TEXT PASSAGE >>
= Beginning of Section =

[3] For a recent review of the differences between Nagel’s account of reduction and other accounts of reduction as an explanatory strategy (such as Putnam and Oppenheim’s), see Steel (Citation2004). These differences do not matter here, since antireductionist arguments aim mainly at the minimal common core of reductionist claims just mentioned. Note also that the antireductionist standpoints discussed here do not respond to subsequent refinements of the classical concept of reduction, such as that proposed by Hooker (Citation1981), or to the ‘structuralist’ approach of Nagelian reduction (see, for instance, Balzer, Moulines, and Sneed Citation1987, chap. 4, or Bickle Citation1998, chap. 3); nor do they deal specifically with the functionalist conception of reduction developed by Kim (Citation1998, chap. 4).

[4] ‘Natural kinds’ simply refers here to objects or processes discriminated by a science. It need not be understood in an essentialist way or in the platonic sense of ‘carving nature at its joints’.

[5] In a nutshell, the macroexplanation goes like this: imagine in a population at sexual maturity a departure from a sex ratio of 1:1—females, for instance, outnumber males. With males having more chance to mate, they will have more offspring than females. Parents genetically predisposed to produce more males will thus be favoured by natural selection, hence a return to equilibrium (i.e. to a sex ratio of 1:1).

[6] And indeed, Kitcher writes the following: ‘Explanatory patterns that deploy the concepts of cytology will endure in our science because we would foreswear significant unification (or fail to employ relevant laws, or fail to identify causally relevant properties) by attempting to derive the conclusions to which they are applied using the vocabulary and reasoning patterns of molecular biology’ (Kitcher Citation1984, 371; my italics).

[7] See, for instance, the ongoing debate between Fodor (Citation1974, Citation1997) and Kim (Citation1992, Citation1993, Citation1998) on the issue of genuine levels of causally relevant properties, and Davies (Citation1996) on how Dupré’s ontological thesis of ‘equal causal status’ (discussed later in this paper) is also undermined by Kim’s argument on causal powers.

[8] For distinct, more radical lines of attack against the multiple realizability argument, see Sober (Citation1999).

[9] The thesis is for instance defended by Kitcher (Citation2001, chap. 4), with special attention paid to biology. Hacking (Citation1999) also provides a nice illustration of the thesis in his chapter ‘Kind‐making: the case of child abuse’.

[10] See Bickle (Citation2003) for case studies of successful reductionist approaches in neuroscience, such as the explanation of memory consolidation in terms of molecular mechanisms of long‐term potentiation or sensory experiences induced by cortical microstimulation. Cases of successful reductions in physics are analysed, for instance, by Morrison (Citation2000).

[11] ‘The activities of the philosophers are simply irrelevant to my scientific life. This view, or one very similar to it, is most certainly held by a vast majority of practising scientists in the English‐speaking world’ (Gale, Citation1984; italics in the original). This is how a paper published in 1984 in Nature, about the relationship between science and philosophy, begins. It is indeed usually admitted that the time when philosophical considerations were commonly invoked in scientific debate is gone. As interestingly noticed by Nickles (Citation1987 536, n. 33), the drastic drop‐off in scientists’ interest in philosophy is, for instance, indicated by the change in the editorial board of Philosophy of Science. The original board of 1934 was composed almost entirely of leading scientists. Fifty years later, every member of the board was a card‐carrying philosopher of science.
= End of Section =
[Saved entries]
= Beginning of Section =
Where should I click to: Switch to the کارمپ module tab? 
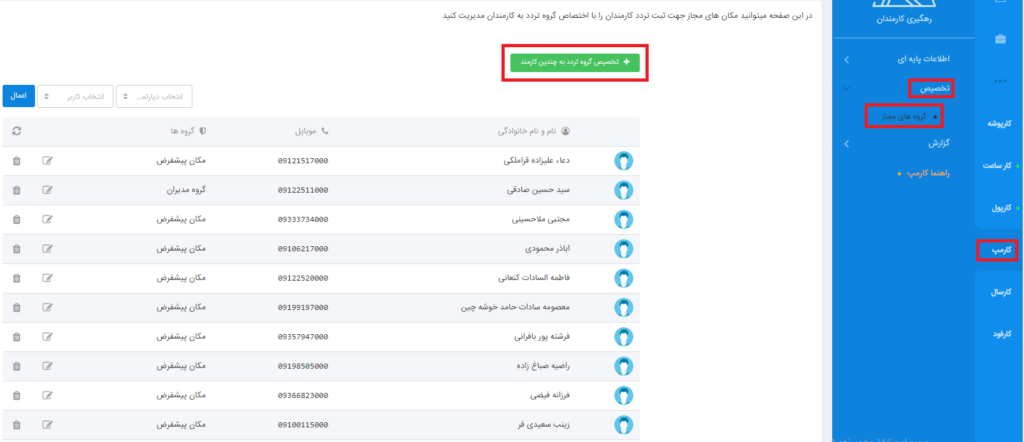(997, 250)
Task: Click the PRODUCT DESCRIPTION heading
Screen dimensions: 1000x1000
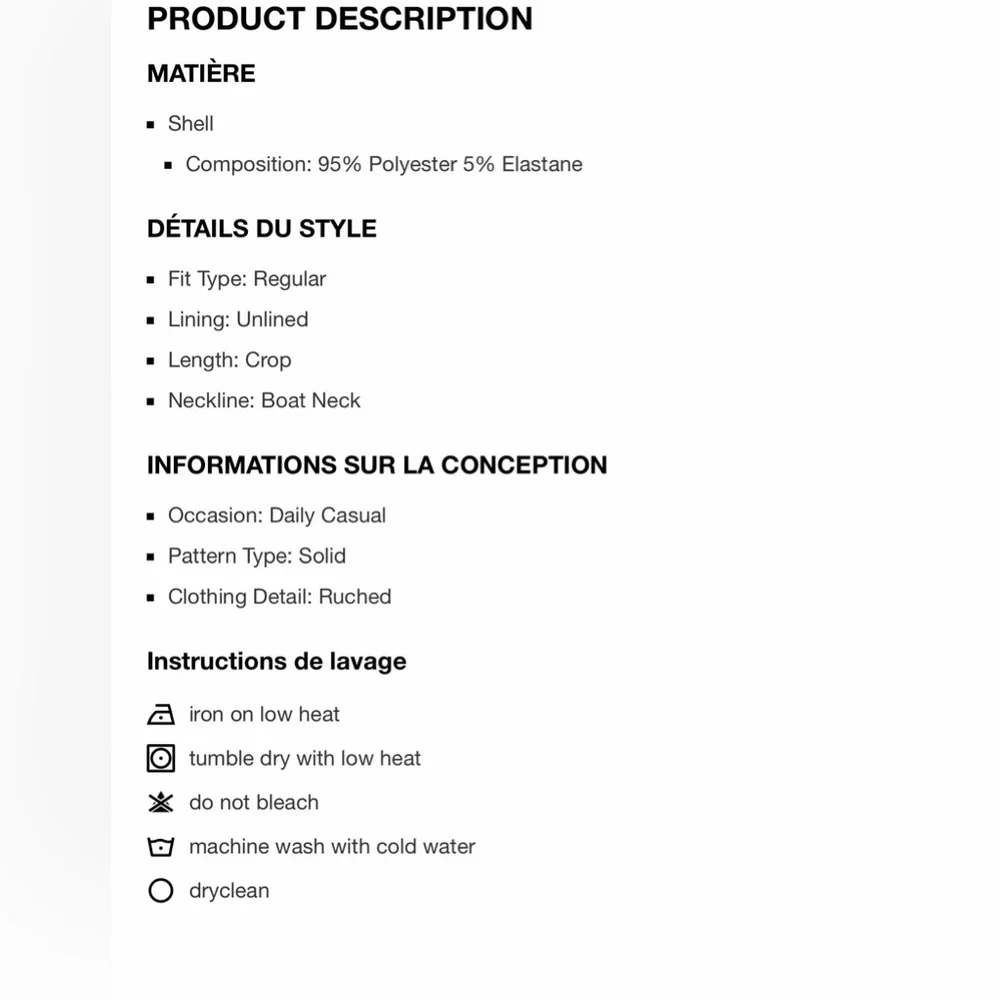Action: point(339,19)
= End of Section =
AIM OF THE TASK >> Summarize the notes on reduction above in two sentences.

ANSWER BELOW >> The notes state that antireductionist arguments aim mainly at the minimal common core of reductionist claims and do not respond to later refinements of the classical concept of reduction. They also observe that scientists' interest in philosophy has dropped off sharply, as shown by the editorial board of Philosophy of Science: the board was made up almost entirely of leading scientists in 1934, and fifty years later every member was a philosopher of science.